▸ What you need to do: Reproduce the full set of records verbatim.

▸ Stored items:
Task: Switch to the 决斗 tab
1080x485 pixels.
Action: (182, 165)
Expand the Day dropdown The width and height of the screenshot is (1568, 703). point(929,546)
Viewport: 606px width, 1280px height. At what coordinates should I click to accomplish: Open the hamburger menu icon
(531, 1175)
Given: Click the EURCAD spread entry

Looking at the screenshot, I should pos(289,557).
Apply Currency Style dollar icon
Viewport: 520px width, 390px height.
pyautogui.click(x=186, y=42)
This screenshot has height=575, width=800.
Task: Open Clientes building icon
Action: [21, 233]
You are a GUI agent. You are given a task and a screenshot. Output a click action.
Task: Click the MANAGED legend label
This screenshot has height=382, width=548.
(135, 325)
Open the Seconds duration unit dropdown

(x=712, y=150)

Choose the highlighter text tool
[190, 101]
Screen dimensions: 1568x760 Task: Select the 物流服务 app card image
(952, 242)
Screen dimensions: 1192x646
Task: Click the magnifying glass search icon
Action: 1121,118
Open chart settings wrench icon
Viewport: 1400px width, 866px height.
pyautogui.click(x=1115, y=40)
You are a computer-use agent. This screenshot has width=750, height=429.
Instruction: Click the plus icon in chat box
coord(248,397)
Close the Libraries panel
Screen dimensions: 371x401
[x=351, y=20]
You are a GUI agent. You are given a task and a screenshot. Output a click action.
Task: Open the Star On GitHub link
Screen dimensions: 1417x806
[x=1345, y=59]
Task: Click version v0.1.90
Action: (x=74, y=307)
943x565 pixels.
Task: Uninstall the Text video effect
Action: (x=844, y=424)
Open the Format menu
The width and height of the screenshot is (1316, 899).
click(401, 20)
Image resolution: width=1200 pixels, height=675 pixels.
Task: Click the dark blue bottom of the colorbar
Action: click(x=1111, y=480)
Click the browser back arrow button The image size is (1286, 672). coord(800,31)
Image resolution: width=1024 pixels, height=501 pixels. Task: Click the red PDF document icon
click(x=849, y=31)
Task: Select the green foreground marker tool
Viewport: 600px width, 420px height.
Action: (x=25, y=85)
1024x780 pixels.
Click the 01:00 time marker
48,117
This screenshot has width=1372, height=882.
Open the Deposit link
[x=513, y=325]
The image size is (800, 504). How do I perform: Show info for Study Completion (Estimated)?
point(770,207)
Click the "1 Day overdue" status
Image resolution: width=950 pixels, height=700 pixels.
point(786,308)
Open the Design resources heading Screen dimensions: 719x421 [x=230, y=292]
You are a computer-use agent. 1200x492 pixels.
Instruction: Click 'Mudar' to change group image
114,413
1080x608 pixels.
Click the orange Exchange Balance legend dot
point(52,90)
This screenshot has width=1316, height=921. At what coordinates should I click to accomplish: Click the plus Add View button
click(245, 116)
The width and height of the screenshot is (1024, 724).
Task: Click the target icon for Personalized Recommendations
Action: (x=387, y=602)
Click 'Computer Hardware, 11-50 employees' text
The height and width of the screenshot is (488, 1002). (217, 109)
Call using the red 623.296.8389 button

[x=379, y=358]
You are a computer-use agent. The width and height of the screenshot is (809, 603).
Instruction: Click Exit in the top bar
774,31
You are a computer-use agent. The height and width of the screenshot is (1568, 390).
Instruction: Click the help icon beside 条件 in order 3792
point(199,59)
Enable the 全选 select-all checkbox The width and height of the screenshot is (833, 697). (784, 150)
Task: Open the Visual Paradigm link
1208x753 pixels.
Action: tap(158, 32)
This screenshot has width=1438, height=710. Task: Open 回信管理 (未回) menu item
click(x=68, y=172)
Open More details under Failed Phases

▸ Expected output:
Task: Switch to the 决斗 tab
1080x485 pixels.
Action: (182, 165)
Expand the Day dropdown The width and height of the screenshot is (1568, 703). point(929,546)
Viewport: 606px width, 1280px height. At what coordinates should I click to accomplish: Open the hamburger menu icon
(531, 1175)
Given: Click the EURCAD spread entry

Looking at the screenshot, I should pos(289,557).
Apply Currency Style dollar icon
Viewport: 520px width, 390px height.
pyautogui.click(x=186, y=42)
This screenshot has height=575, width=800.
Task: Open Clientes building icon
Action: [21, 233]
You are a GUI agent. You are given a task and a screenshot. Output a click action.
Task: Click the MANAGED legend label
This screenshot has height=382, width=548.
(135, 325)
Open the Seconds duration unit dropdown

(x=712, y=150)

Choose the highlighter text tool
[190, 101]
Screen dimensions: 1568x760 Task: Select the 物流服务 app card image
(952, 242)
Screen dimensions: 1192x646
Task: Click the magnifying glass search icon
Action: 1121,118
Open chart settings wrench icon
Viewport: 1400px width, 866px height.
pyautogui.click(x=1115, y=40)
You are a computer-use agent. This screenshot has width=750, height=429.
Instruction: Click the plus icon in chat box
coord(248,397)
Close the Libraries panel
Screen dimensions: 371x401
[x=351, y=20]
You are a GUI agent. You are given a task and a screenshot. Output a click action.
Task: Open the Star On GitHub link
Screen dimensions: 1417x806
[x=1345, y=59]
Task: Click version v0.1.90
Action: (x=74, y=307)
943x565 pixels.
Task: Uninstall the Text video effect
Action: (x=844, y=424)
Open the Format menu
The width and height of the screenshot is (1316, 899).
click(401, 20)
Image resolution: width=1200 pixels, height=675 pixels.
Task: Click the dark blue bottom of the colorbar
Action: click(x=1111, y=480)
Click the browser back arrow button The image size is (1286, 672). coord(800,31)
Image resolution: width=1024 pixels, height=501 pixels. Task: Click the red PDF document icon
click(x=849, y=31)
Task: Select the green foreground marker tool
Viewport: 600px width, 420px height.
Action: (x=25, y=85)
1024x780 pixels.
Click the 01:00 time marker
48,117
This screenshot has width=1372, height=882.
Open the Deposit link
[x=513, y=325]
The image size is (800, 504). How do I perform: Show info for Study Completion (Estimated)?
point(770,207)
Click the "1 Day overdue" status
Image resolution: width=950 pixels, height=700 pixels.
point(786,308)
Open the Design resources heading Screen dimensions: 719x421 [x=230, y=292]
You are a computer-use agent. 1200x492 pixels.
Instruction: Click 'Mudar' to change group image
114,413
1080x608 pixels.
Click the orange Exchange Balance legend dot
point(52,90)
This screenshot has width=1316, height=921. At what coordinates should I click to accomplish: Click the plus Add View button
click(245, 116)
The width and height of the screenshot is (1024, 724).
Task: Click the target icon for Personalized Recommendations
Action: (x=387, y=602)
Click 'Computer Hardware, 11-50 employees' text
The height and width of the screenshot is (488, 1002). (217, 109)
Call using the red 623.296.8389 button

[x=379, y=358]
You are a computer-use agent. The width and height of the screenshot is (809, 603).
Instruction: Click Exit in the top bar
774,31
You are a computer-use agent. The height and width of the screenshot is (1568, 390).
Instruction: Click the help icon beside 条件 in order 3792
point(199,59)
Enable the 全选 select-all checkbox The width and height of the screenshot is (833, 697). (784, 150)
Task: Open the Visual Paradigm link
1208x753 pixels.
Action: tap(158, 32)
This screenshot has width=1438, height=710. Task: Open 回信管理 (未回) menu item
click(x=68, y=172)
Open More details under Failed Phases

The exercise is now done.